La façon dont Sled parlait de Rosélia écœurait Harry. Comment pouvait-il oser la comparer à un simple objet, une misérable quête ? « C'est dans la boite », cette phrase résonna longuement dans son esprit.
À l'instant, Noa buvait sa quatrième coupe de jus sous les regards alarmés d'Ondine et Iridessa. Pour calmer son angoisse, elle n'avait rien trouvé à faire de mieux que s'empiffrer et déglutir.
— Noa, qu'est-ce qui t'arrive ?
— Rien, Ondine ! J'ai juste une petite faim, c'est tout, mentit Noa.
Ondine et Iridessa se questionnèrent du regard avant de hausser des épaules, ayant visiblement décidés de lâcher l'affaire.
— Vous avez-vu comment Rosélia et Sled ont dansé, tout à l'heure ? acquiesça Ondine en s'enfilant une part de gâteau dans la bouche.
— Oui, gloussa Noa, c'était... fantastique !

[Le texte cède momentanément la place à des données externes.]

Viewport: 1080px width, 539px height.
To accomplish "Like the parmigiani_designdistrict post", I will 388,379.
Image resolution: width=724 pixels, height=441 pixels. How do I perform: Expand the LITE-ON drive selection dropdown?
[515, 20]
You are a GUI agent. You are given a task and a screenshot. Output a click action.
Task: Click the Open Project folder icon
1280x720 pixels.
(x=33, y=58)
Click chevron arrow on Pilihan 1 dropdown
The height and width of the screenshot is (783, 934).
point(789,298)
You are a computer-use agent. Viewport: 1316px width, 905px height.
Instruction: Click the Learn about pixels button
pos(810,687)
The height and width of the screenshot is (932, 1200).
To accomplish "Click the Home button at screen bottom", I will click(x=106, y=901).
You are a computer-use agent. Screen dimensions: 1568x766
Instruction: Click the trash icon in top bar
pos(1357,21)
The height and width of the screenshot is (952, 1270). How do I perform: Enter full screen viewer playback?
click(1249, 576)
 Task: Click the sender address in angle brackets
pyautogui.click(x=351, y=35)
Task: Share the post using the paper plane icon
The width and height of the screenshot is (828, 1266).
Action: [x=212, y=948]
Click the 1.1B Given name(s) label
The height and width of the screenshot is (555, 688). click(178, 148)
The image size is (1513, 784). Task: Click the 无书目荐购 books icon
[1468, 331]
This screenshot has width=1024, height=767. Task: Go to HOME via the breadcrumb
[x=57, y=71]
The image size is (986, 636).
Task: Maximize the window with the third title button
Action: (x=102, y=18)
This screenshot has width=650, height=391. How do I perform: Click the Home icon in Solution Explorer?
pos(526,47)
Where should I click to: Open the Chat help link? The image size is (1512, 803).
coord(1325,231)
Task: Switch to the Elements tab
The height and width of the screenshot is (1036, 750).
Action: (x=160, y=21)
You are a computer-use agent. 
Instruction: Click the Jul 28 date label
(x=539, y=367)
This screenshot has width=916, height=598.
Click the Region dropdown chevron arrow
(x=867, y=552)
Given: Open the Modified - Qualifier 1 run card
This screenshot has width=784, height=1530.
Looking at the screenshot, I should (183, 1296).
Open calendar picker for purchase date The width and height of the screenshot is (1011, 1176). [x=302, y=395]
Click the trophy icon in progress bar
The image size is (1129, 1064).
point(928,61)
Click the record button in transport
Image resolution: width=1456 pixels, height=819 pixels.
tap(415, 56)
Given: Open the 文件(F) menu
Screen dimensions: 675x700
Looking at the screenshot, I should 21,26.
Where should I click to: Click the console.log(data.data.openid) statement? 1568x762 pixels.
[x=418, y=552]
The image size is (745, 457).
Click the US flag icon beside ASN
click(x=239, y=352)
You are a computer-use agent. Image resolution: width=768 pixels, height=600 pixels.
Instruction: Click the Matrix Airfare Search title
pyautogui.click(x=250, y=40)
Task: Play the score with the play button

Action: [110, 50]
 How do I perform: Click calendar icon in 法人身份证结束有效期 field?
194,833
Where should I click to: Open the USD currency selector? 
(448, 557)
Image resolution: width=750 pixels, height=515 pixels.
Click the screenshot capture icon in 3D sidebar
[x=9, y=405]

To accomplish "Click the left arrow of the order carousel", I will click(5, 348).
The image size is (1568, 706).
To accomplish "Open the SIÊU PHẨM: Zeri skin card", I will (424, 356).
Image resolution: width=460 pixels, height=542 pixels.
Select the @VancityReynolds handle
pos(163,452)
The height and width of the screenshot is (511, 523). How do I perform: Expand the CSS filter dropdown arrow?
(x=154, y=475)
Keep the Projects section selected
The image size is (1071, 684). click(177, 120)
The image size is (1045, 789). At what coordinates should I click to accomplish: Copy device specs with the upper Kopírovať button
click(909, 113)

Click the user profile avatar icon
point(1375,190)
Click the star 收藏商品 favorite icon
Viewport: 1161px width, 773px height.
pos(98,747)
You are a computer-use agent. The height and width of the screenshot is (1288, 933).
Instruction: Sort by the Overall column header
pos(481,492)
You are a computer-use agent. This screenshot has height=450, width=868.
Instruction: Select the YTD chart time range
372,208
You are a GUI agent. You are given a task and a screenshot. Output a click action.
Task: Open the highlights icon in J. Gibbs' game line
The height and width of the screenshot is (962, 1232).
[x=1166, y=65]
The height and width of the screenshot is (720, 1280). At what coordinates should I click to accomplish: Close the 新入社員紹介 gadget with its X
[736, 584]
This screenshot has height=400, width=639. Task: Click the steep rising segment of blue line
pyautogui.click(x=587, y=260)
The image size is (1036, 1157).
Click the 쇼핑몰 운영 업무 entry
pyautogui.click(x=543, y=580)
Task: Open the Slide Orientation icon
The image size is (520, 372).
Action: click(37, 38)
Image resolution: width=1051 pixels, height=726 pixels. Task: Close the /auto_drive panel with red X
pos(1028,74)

— Ah bah, la voilà... Rosélia !!!
Noa comptait ouvrir la bouche et dire ce qui s'était passé à Rosélia, mais en admirant son regard pétillant et son sourire radieux, l'avis de celle-ci dévia. Elle ne voulait pas entacher sa joie.
— Salut, Rosélia...
— Par la Deuxième Étoile, cette danse avec Sled était magique ! frémissait Rosélia. Il était là, en train de me toucher et de me regarder comme si j'étais la plus belle fille qu'il n'avait jamais vue.
Ondine et Iridessa ronronnèrent pendant que Noa se raclait la gorge.
— E.. et sinon, tu étais passée où après la danse ? Je te cherchais partout, demanda Noa en évitant le regard de celle-ci.
— J'étais avec Gabble. Je lui ai demandé de passer chez moi, demain. Il y a une fuite dans ma salle de bain et je ne sais exactement d'où ça vient, j'ai besoin qu'il vienne réparer ça.
— Ah... c'est bien, alors...
— Oui, Gabble est tellement gentil ! C'est un vrai ami.
— Mais je l'ai aperçu tout à l'heure, il n'avait pas une blessure au poignet ?
— Oh, il m'a assuré qu'elle serait guéri d'ici là...
Noa se contenta de hocher de la tête et de manger une part de gâteau. Pendant que les filles papotaient, son regard vide était lancé vers le ciel, complètement pensive.
« Sled, tu rends Rosélia tellement heureuse, ce soir... j'espère que ce geste n'était qu'un simple malentendu, tout à l'heure... »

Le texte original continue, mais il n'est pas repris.